━━━ Предложенный отрывок

Думнов кушак продевает под жабры, подвешивает так, что щучья голова у него вровень с затылком, а хвост волочится по земле. Идет в деревню, собираются бабы, вся деревня сбегается, и везде молва: Думнов щуку убил и еле донес…»
Все это я, помню, подростком прочел в какой-то растрепанной без обложки книге. Уже став взрослым, обнаружил: написано Пришвиным! И много лет жил с мыслью: увидать бы такую картину хоть раз.
И это не самая крупная…
В позапрошлом году в Дарвиновском заповеднике мне сказали: «Такой способ охоты на щук теперь запрещен, тем более в заповеднике. Потихоньку щук, конечно же, бьют – острогу теперь делают из нержавейки или титана, – но охотятся без свидетелей и нешумно. Но если хотите посмотреть нерест щук, приезжайте к 1 мая. Зрелище интересное».
И вот я, кажется, в самом медленном на свете поезде маюсь до Весьегонска. Тут друзья встречают на катере, и мы, лавируя между льдин, уплываем в поселок Борок на знаменитом «искусственном море» – Рыбинском водохранилище.
Но невезенье – ничтожно мало воды! Загадочно мало для весеннего половодья – «за пятьдесят лет существования заповедника впервые наблюдаем такое».
Картина водной скудности удручает. По зеркалу половодья поднялись песчаные острова и каменистые гряды, темнеют пни деревьев, срубленных тут в ложе водохранилища перед войной, по ним угадывается русло реки Мологи. Тысячи пней черными кочками возвышаются на уже обсохшей земле. Пролетающие стаи гусей, наверное, с удивлением и настороженностью наблюдают необычный весенний пейзаж.
И нет нереста рыб. Щуки из глубины в это время идут на просторы залитых лугов, чтобы тут в прогретой воде бросить икру на щетинку луговых травостоев. Но луговины лежат сухими. Пересохшими выглядят ручьи и речки, по которым в «море» обычно льются талые воды. Поплавковые бакены, собранные на зиму в устья речек, должны сейчас весело плавать, а они стоят в грязевой жиже. Вода у Борка, обнажив песчаное дно, ушла от берега метров на двадцать. «Вот те и половодье!» – сказал озадаченный старожил этих мест.
О нересте щук могли мы лишь говорить, обсуждая за чаем сюрпризы странной весны.
У Пришвина все описано точно. Как только набухнут водяные закраины между сушей и льдом, щуки уже наготове. И по мере подъема воды они устремляются на луга, в тальники, в камышовые заросли. За крупной щукой, обычно кургузо-короткой, следует несколько самцов-молочников. Их отличишь сразу по длинному прогонистому телу, и они всегда значительно меньше щуки.
Таинство щучьей любви хорошо наблюдать в тихий погожий день. Спина у щуки иногда виднеется над водой. Рыба трется о травянистое дно, истекая зеленовато-желтой икрой, а молочники вьются вокруг акробатами, «подбеляя икру».
В любовном возбуждении щуки становятся небоязливыми. «Если, стоя в воде, шевельнуть ногой в резиновом сапоге, молочники могут это принять за призывный всплеск самки и подплывают вплотную».

━━━━━━
━━━ Исходные данные

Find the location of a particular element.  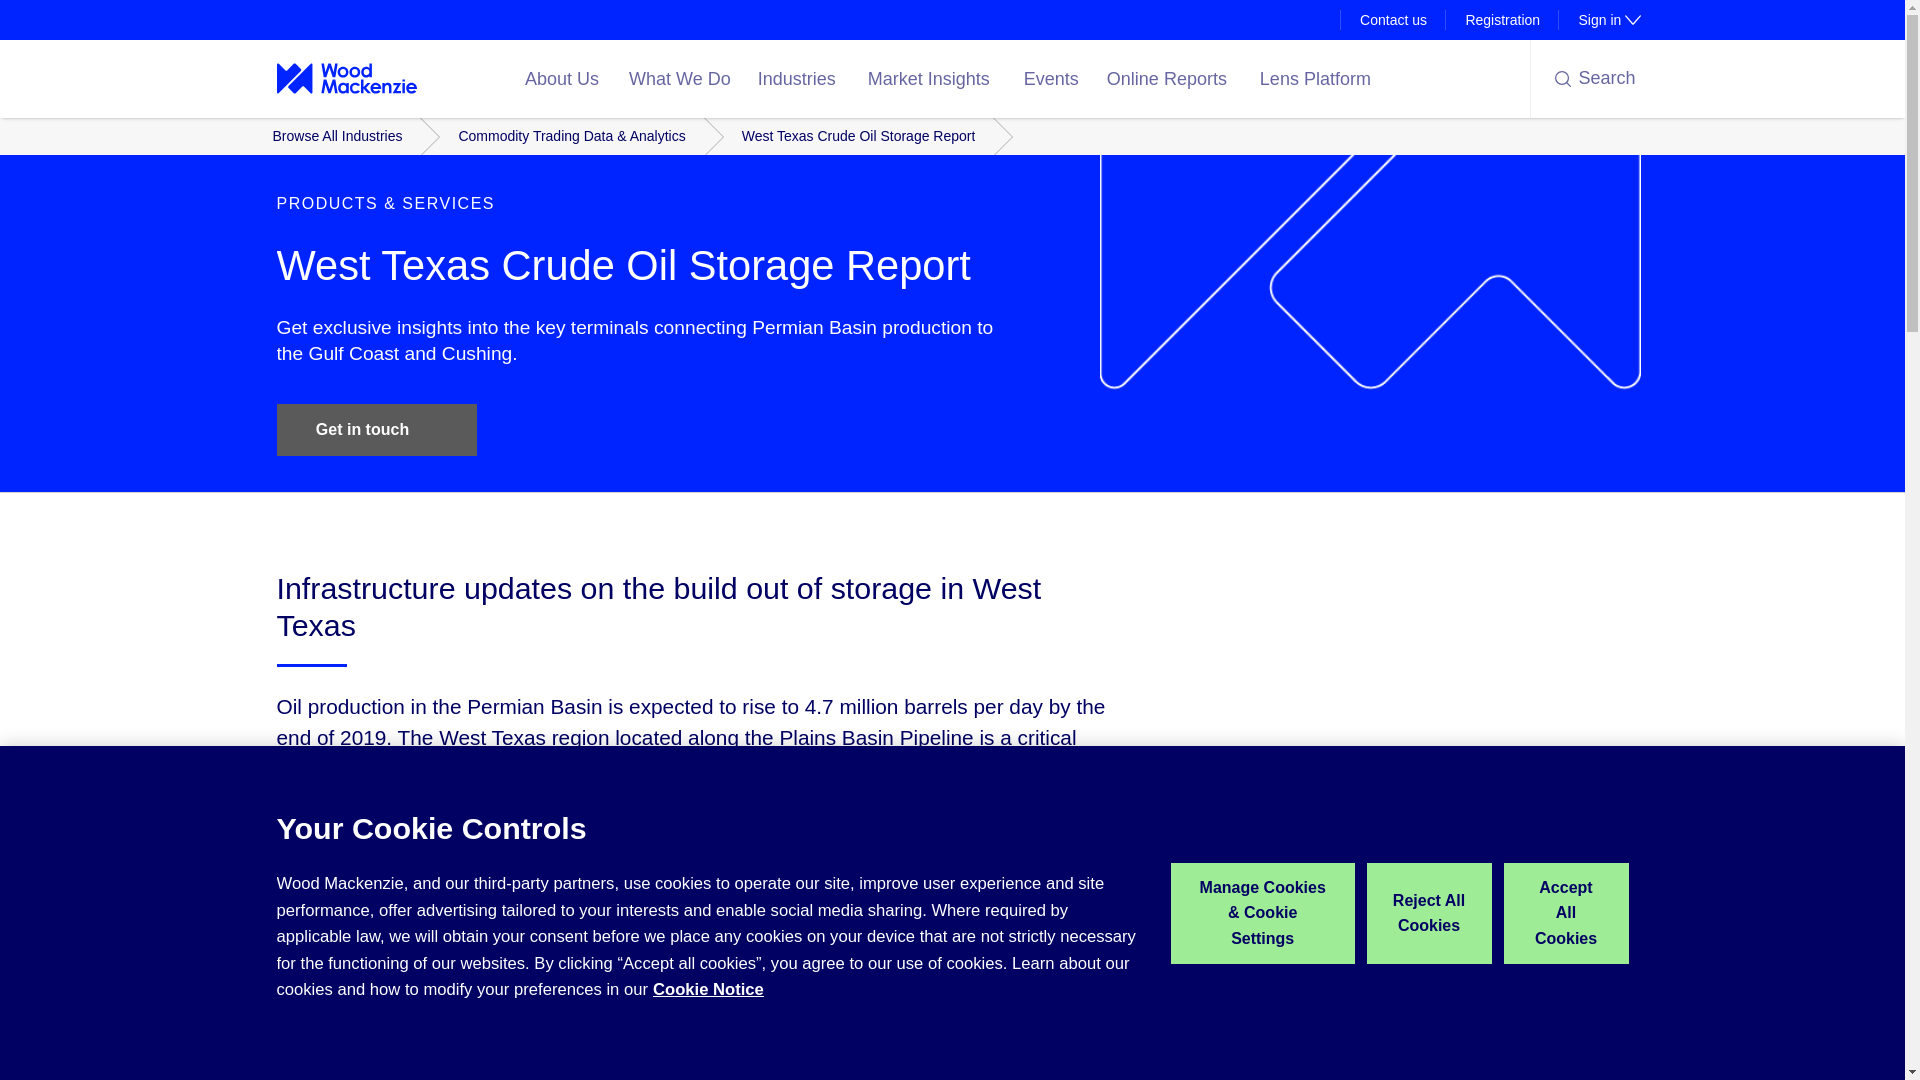

Contact us is located at coordinates (1599, 20).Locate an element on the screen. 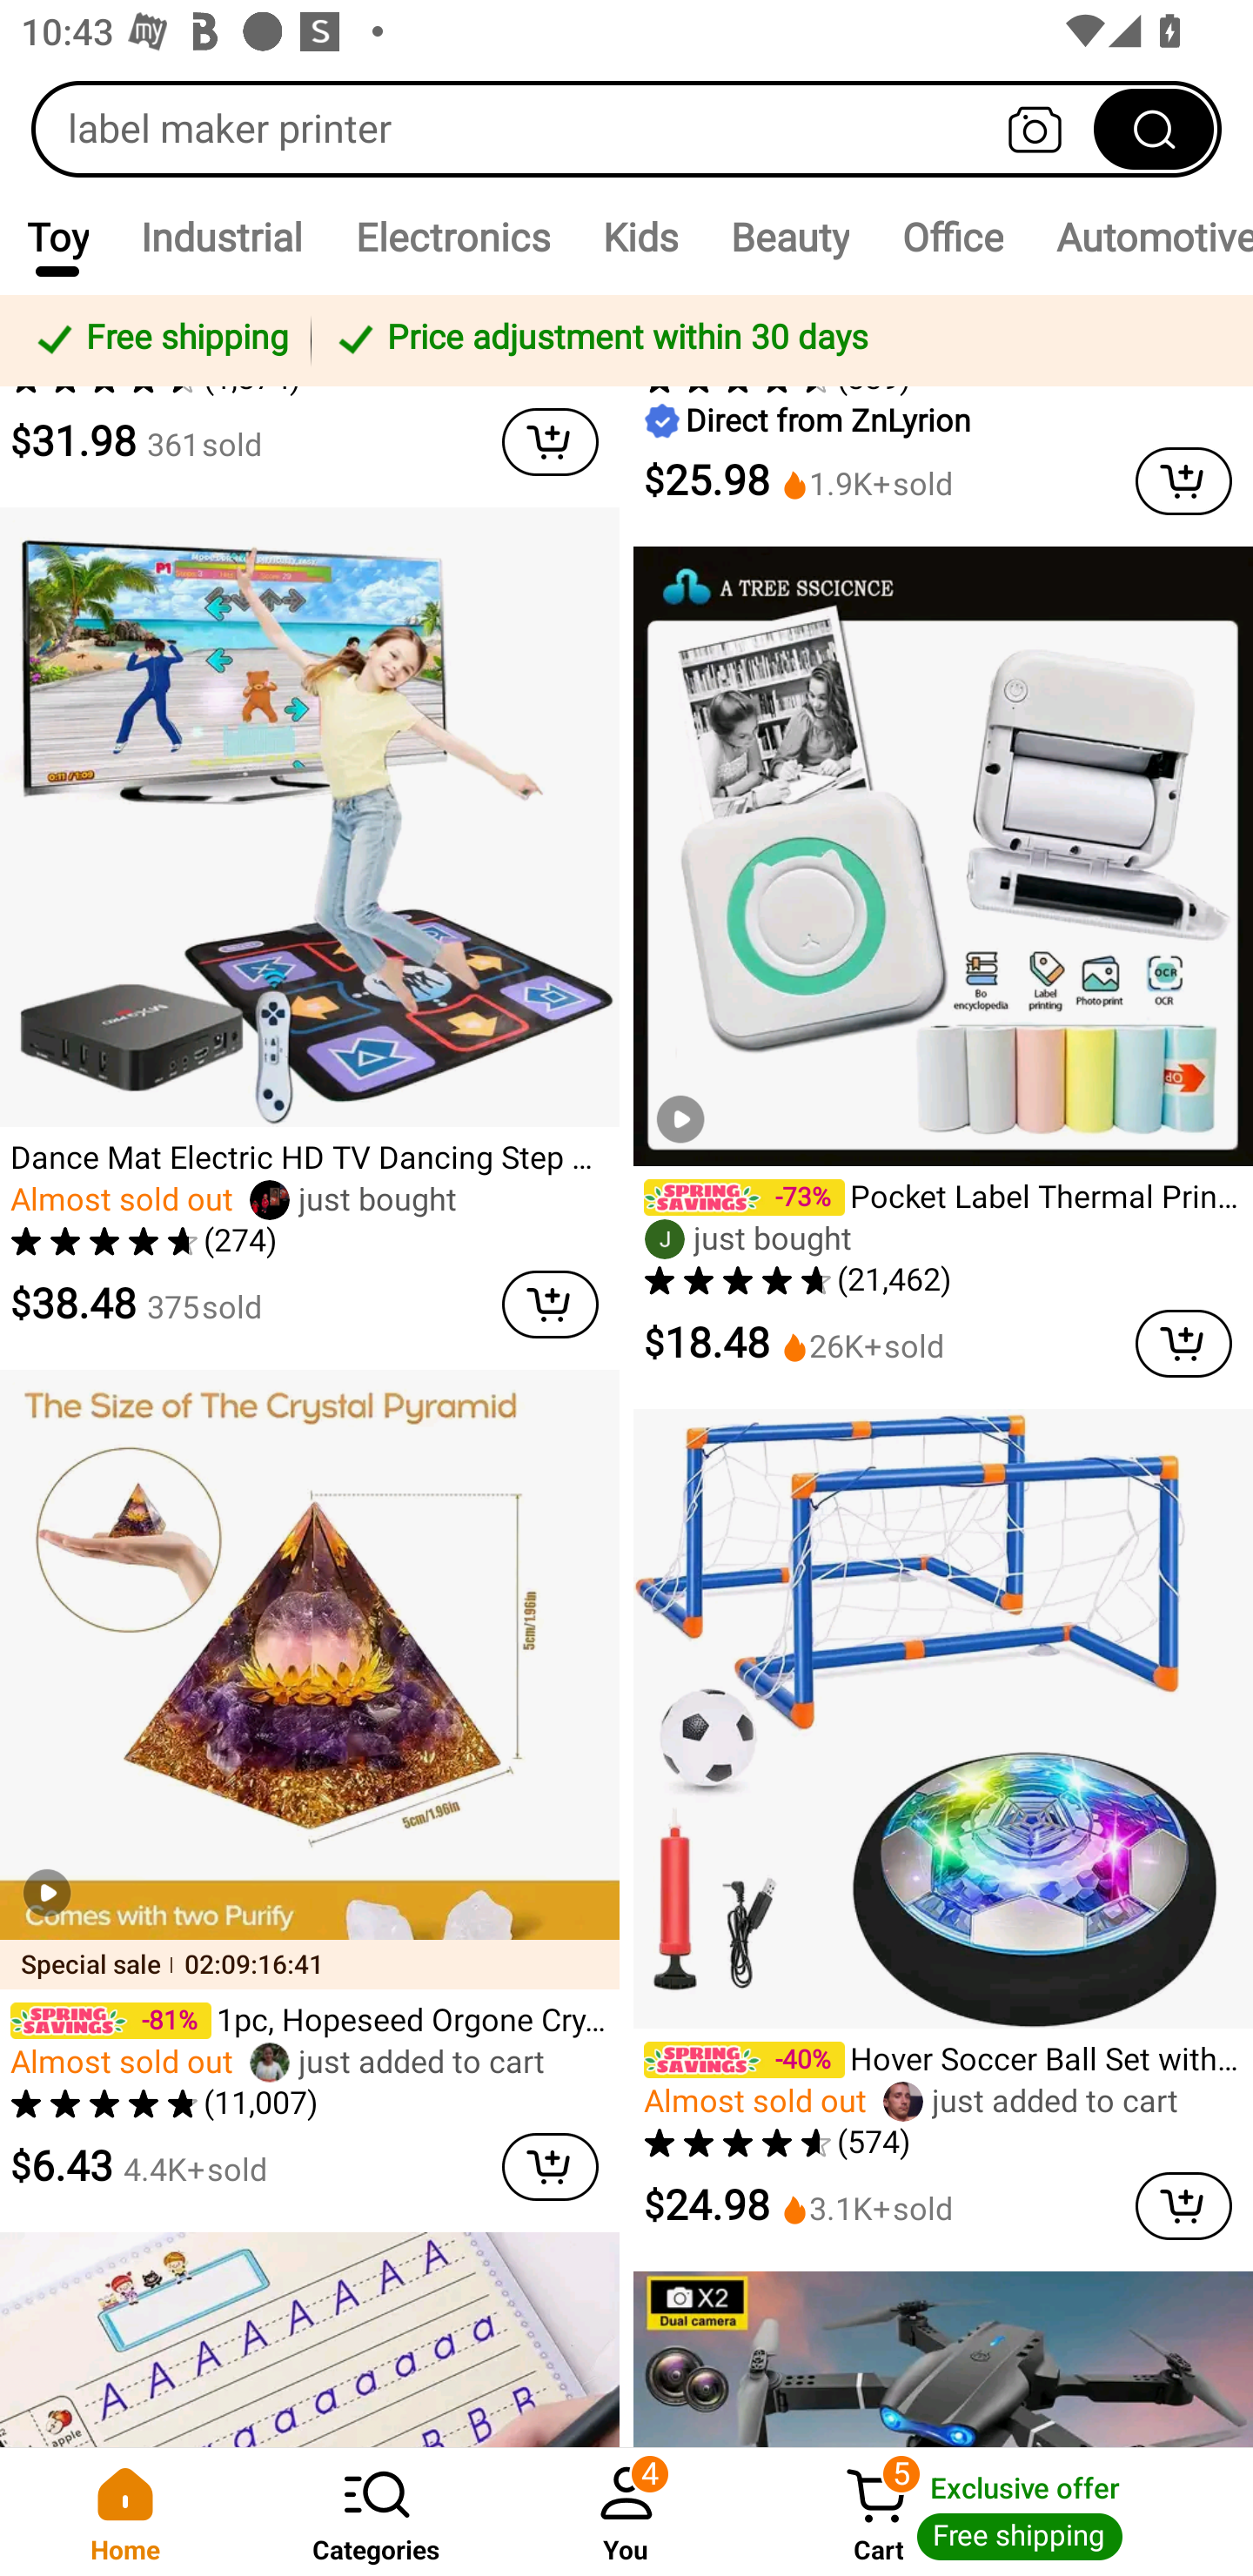 The width and height of the screenshot is (1253, 2576). Industrial is located at coordinates (221, 237).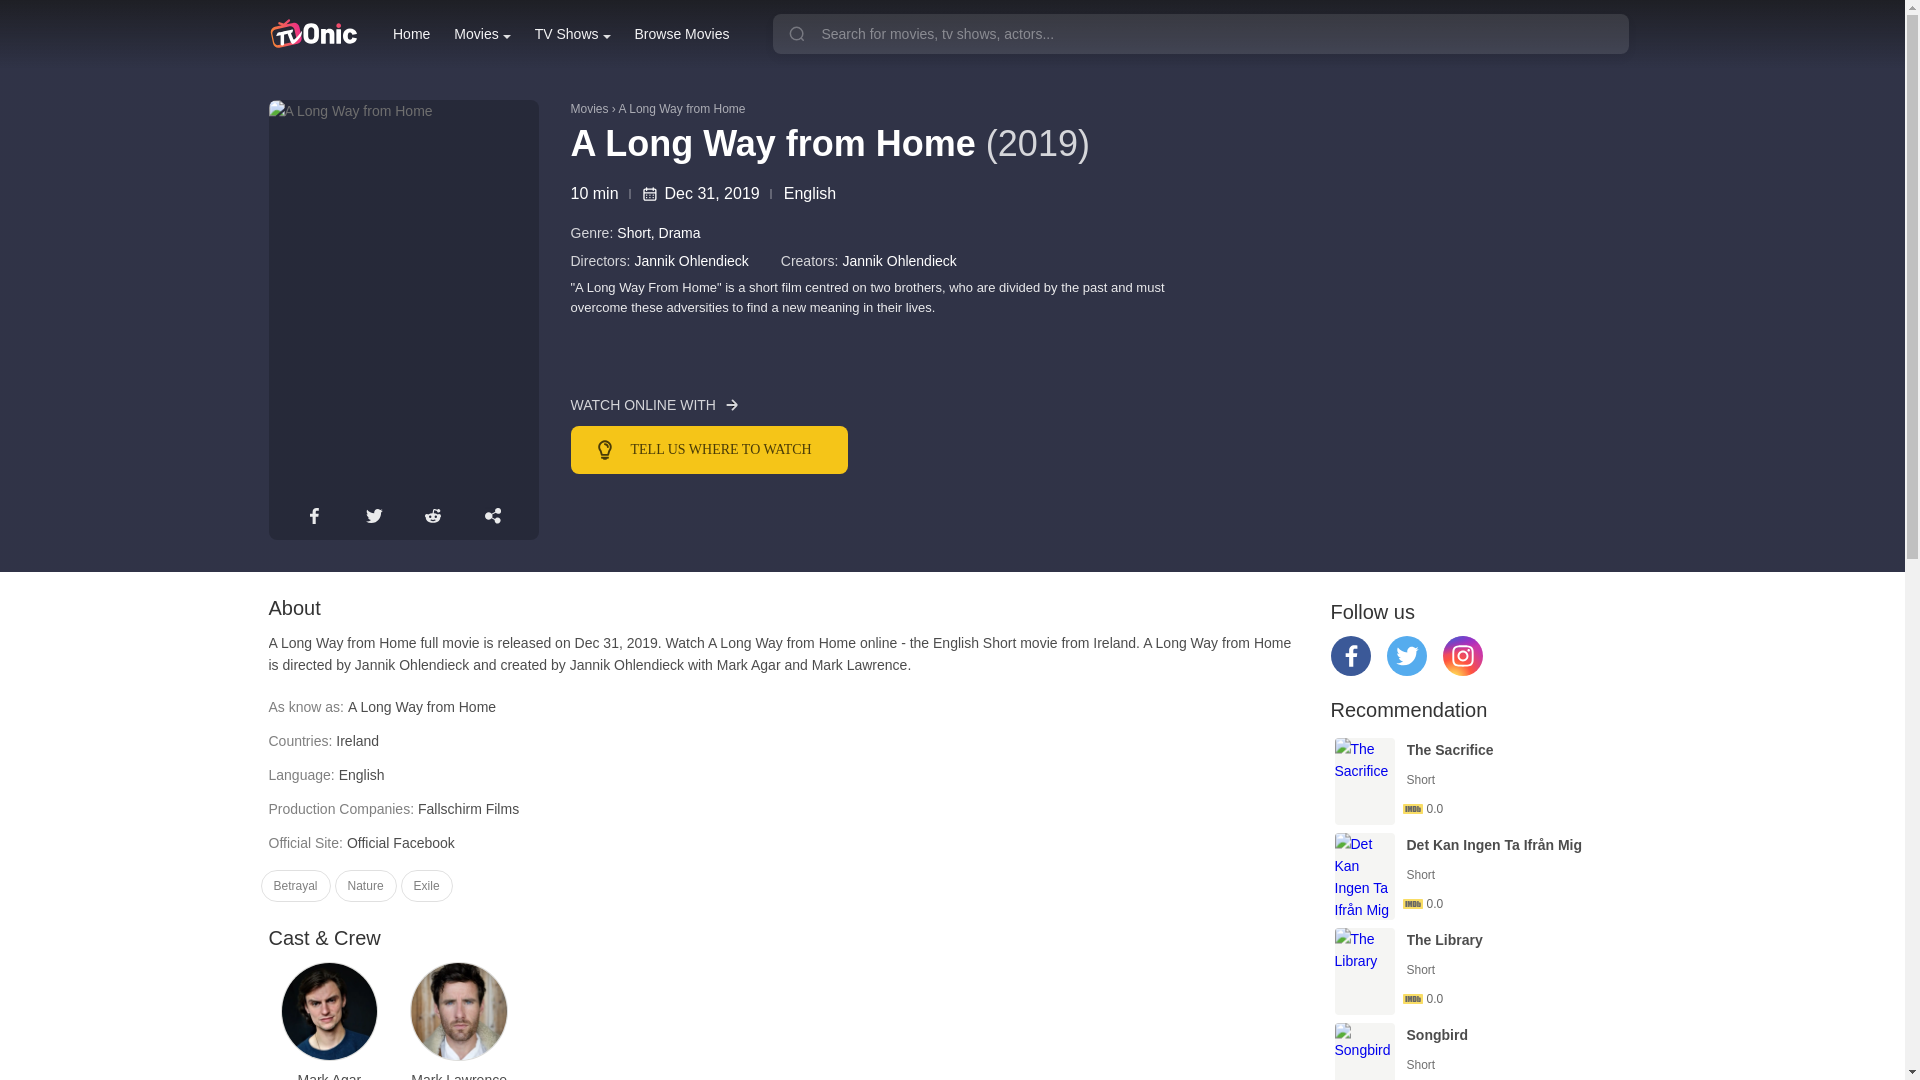  What do you see at coordinates (482, 34) in the screenshot?
I see `Movies` at bounding box center [482, 34].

━━━━━━

* _Задание_
К какому числу советовали приехать в Дарвиновский заповедник, чтобы посмотреть нерест щук, согласно отрывку о щуках? Эти записи никак не связаны с отрывком.

* _Ответ к заданию_
К 1 мая.